====== Texto para analizar

En un sector tradicionalmente hermético y presencial, la emprendedora Carolina Sobrino de Montenegro está llevando a cabo algo muy poco habitual: cerrar con éxito operaciones millonarias sin que el cliente haya visitado la vivienda hasta el día de la firma.
Con casi 30.000 seguidores en Instagram, la fundadora de Montenegro Brokers ha convertido la red social en una herramienta real de negocio. A través de vídeos narrados en voz en off, donde explica cada espacio, el contexto del barrio y el valor real del inmueble, ha logrado generar un nivel de confianza que trasciende la pantalla. La joven ejecutiva ha logrado vender pisos por esta red social sin que el cliente haya acudido a ver la vivienda hasta el momento de la escritura, algo que, en su opinión, “no habla de redes sociales, sino de confianza construida con criterio y coherencia”.

============
====== Datos en bruto

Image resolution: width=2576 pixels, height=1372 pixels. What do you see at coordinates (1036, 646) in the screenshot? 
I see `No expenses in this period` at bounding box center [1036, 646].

============

Por favor, reproduce completo y sin cambios el texto de arriba sobre la venta de viviendas a través de Instagram.

* **Sección de respuesta**
En un sector tradicionalmente hermético y presencial, la emprendedora Carolina Sobrino de Montenegro está llevando a cabo algo muy poco habitual: cerrar con éxito operaciones millonarias sin que el cliente haya visitado la vivienda hasta el día de la firma.
Con casi 30.000 seguidores en Instagram, la fundadora de Montenegro Brokers ha convertido la red social en una herramienta real de negocio. A través de vídeos narrados en voz en off, donde explica cada espacio, el contexto del barrio y el valor real del inmueble, ha logrado generar un nivel de confianza que trasciende la pantalla. La joven ejecutiva ha logrado vender pisos por esta red social sin que el cliente haya acudido a ver la vivienda hasta el momento de la escritura, algo que, en su opinión, “no habla de redes sociales, sino de confianza construida con criterio y coherencia”.